The Malayan civet is a species of civet native to the Malay Peninsula and some other islands that surround it. Malayan civets are one of the most distinguishable species of civet. Their coat is greyish with numerous black spots and about 15 black bands in the tail. The tail itself is black above and ringed on the lower side.
Malayan civets are found in Indonesia, Malaysia, and the Philippines. In Malaysia, they occur in Borneo, Banggi Island, Langkawi Island, Penang Island and in Peninsular Malaysia. They are also found on the island of Sumatra. These animals inhabit a wide variety of habitats including forests, secondary habitats, cultivated land and the outskirts of villages.
Malayan civets are solitary, and primarily terrestrial creatures. They are active at night and sleep during the day. Malayan civets usually forage on the forest floor, but they are also excellent climbers. They will climb up into the trees either in search of food or to hide from predators. These animals produce a secretion from their anal scent glands which is called civet. Same as skunks, Malayan civets secrete this scent when they are threatened. Civet may also be secreted and rubbed on various objects in order to communicate with each other.
Due to their secretive lifestyle little is known about the mating system in Malayan civets. Females reproduce two times per year. They usually give birth to 4 young per litter after the gestation period that lasts a couple of months. Pups are born with their eyes closed and become weaned when they are 1 month old.

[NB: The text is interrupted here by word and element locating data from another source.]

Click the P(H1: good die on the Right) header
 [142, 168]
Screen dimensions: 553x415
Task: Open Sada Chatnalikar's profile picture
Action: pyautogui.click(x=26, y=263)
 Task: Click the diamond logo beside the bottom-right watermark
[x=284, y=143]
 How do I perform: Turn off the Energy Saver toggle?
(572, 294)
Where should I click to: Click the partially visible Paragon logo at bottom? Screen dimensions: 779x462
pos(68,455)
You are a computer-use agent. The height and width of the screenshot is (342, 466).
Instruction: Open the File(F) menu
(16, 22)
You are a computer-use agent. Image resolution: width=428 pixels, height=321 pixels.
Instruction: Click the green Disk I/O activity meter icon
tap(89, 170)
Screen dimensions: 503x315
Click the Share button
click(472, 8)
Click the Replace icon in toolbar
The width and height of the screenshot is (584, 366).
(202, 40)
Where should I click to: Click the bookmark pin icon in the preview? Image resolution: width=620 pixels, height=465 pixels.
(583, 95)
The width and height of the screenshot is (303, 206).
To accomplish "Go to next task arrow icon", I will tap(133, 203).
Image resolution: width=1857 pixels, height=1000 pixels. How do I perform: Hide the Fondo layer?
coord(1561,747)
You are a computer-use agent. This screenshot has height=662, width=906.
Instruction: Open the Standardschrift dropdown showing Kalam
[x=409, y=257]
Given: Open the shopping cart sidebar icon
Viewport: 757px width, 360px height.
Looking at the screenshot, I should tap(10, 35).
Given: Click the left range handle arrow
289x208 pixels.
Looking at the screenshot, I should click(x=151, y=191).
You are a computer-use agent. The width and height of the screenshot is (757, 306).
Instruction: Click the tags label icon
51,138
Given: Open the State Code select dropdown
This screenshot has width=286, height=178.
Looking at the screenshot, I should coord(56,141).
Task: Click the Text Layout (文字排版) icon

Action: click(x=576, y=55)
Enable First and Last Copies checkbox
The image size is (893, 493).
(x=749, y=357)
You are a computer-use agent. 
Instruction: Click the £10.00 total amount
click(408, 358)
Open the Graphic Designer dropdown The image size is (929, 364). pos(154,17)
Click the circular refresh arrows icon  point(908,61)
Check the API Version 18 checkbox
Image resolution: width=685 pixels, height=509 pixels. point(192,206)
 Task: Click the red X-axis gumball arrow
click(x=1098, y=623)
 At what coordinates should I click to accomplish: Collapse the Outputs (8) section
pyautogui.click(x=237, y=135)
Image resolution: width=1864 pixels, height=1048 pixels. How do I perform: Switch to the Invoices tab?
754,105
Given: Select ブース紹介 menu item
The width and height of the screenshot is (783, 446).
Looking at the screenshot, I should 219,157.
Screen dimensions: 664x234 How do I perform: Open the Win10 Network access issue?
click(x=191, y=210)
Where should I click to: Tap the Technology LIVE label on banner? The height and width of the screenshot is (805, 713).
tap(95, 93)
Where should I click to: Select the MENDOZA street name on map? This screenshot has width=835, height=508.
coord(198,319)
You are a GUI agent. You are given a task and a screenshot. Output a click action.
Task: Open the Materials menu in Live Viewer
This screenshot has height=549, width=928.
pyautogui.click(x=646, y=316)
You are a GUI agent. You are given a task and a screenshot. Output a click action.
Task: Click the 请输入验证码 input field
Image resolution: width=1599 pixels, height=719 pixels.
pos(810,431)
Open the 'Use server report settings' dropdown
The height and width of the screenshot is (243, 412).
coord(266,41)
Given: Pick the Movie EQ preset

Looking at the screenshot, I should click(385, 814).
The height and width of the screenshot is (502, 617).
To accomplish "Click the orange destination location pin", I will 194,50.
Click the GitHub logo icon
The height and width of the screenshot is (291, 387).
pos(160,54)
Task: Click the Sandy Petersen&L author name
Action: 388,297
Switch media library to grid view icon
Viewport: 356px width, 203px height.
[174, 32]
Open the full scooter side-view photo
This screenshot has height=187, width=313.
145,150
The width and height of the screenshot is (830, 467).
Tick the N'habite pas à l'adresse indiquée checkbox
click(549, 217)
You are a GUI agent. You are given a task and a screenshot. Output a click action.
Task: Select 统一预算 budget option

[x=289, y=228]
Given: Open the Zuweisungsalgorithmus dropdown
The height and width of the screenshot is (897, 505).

As a ground-living species, Malayan civets suffer from snaring and other forms of ground-level trapping and hunting with dogs. These animals are occasionally hunted for food and treated as a pest as they raid poultry. In some areas of their range, Malayan civets are also threatened from deforestation and lose much of their natural habitat. This all happens due to logging or clearing the land for palm oil plantations.
According to IUCN, the Malayan civet is widespread throughout its range but no overall population estimate is available. Currently, this species is classified as Least Concern (LC) on the IUCN Red List and its numbers today are stable.